Current Work in Progress
- Repairing Mainnet Nodes: Several mainnet nodes were taken down due to AWS maintenance. We are actively restoring them.
- NGINX Container Issue Resolution: Addressing issues in NGINX containers that are affecting network builds.
- Restoring Downed PingPub Nodes: Working on bringing PingPub nodes back online in the mainnet.
- Documentation for Network Setup: Creating a step-by-step guide to streamline the process of setting up new networks.
- Health Checks for Nodes: Implementing automated health checks in our infrastructure code to monitor node performance and uptime.
Next Steps
- Slack Notifications for AWS EC2 Maintenance: Setting up automated Slack alerts for AWS EC2 retirement notices to prevent unexpected mainnet node outages, like those experienced last December.
- Continue Work on Cosmos SDK Upgrade: Progressing towards implementing the software upgrade to Cosmos SDK 0.47.15.

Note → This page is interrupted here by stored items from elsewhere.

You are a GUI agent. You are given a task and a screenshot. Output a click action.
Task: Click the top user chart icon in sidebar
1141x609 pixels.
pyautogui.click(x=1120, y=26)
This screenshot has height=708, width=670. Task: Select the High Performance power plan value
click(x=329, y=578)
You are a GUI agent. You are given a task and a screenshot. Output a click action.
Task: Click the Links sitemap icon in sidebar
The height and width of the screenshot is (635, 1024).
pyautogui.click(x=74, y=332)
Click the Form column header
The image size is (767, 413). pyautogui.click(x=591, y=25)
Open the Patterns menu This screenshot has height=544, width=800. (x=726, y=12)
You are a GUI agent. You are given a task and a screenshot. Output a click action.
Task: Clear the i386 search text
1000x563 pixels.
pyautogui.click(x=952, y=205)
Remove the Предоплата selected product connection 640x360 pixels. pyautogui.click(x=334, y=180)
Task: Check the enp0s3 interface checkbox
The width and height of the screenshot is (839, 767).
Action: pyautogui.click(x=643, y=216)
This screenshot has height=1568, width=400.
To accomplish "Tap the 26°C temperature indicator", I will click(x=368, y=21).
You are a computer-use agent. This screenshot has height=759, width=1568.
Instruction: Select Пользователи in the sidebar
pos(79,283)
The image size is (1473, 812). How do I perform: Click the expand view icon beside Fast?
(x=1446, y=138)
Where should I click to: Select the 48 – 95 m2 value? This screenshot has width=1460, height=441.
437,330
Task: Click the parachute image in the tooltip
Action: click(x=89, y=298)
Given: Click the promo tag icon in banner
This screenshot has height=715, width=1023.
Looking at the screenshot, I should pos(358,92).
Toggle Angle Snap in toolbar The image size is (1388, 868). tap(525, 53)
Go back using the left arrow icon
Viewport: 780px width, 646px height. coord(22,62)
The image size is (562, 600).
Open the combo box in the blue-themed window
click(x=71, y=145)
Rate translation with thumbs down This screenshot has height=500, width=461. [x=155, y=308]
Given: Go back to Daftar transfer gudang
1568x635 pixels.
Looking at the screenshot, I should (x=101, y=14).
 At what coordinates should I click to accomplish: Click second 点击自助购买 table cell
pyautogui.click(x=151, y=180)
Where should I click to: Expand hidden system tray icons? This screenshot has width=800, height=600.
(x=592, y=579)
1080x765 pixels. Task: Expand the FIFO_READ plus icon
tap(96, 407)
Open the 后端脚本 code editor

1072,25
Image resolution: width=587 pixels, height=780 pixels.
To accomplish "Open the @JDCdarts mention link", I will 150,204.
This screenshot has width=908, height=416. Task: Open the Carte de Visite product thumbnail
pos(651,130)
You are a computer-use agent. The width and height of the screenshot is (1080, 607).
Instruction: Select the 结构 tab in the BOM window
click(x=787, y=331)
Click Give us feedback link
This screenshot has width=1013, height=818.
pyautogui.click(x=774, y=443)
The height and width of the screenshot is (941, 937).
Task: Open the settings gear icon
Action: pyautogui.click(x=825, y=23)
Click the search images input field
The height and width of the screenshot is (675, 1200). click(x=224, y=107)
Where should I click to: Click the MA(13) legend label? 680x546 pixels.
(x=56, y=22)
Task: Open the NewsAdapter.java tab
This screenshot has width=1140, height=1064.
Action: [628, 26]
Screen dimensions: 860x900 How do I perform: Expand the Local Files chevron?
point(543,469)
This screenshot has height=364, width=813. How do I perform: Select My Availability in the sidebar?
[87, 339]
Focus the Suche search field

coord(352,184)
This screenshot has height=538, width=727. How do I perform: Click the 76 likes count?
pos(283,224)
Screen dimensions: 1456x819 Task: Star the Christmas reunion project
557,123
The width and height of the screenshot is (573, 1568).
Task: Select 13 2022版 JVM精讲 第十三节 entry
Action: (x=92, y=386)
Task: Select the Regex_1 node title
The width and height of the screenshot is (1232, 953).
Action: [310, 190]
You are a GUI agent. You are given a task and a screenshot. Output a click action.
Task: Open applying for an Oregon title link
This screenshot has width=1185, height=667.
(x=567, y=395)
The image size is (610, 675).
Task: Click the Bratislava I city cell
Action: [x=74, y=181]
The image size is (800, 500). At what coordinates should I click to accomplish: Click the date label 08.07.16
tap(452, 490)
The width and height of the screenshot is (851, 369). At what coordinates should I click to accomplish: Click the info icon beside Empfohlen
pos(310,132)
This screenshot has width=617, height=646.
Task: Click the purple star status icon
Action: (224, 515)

- Enhancing Node Event Tracking: Improving infrastructure to track node events and statuses, allowing for proactive intervention before nodes are stopped.
Looking Ahead
This sprint marks a significant step forward in our ongoing efforts to enhance Bluzelle’s infrastructure resilience. The improvements in storage management, node connectivity, and monitoring capabilities lay a strong foundation for our network’s continued growth. As we move forward with the Cosmos SDK upgrade and implement more automated monitoring solutions, we remain committed to providing a stable and efficient platform for our growing ecosystem.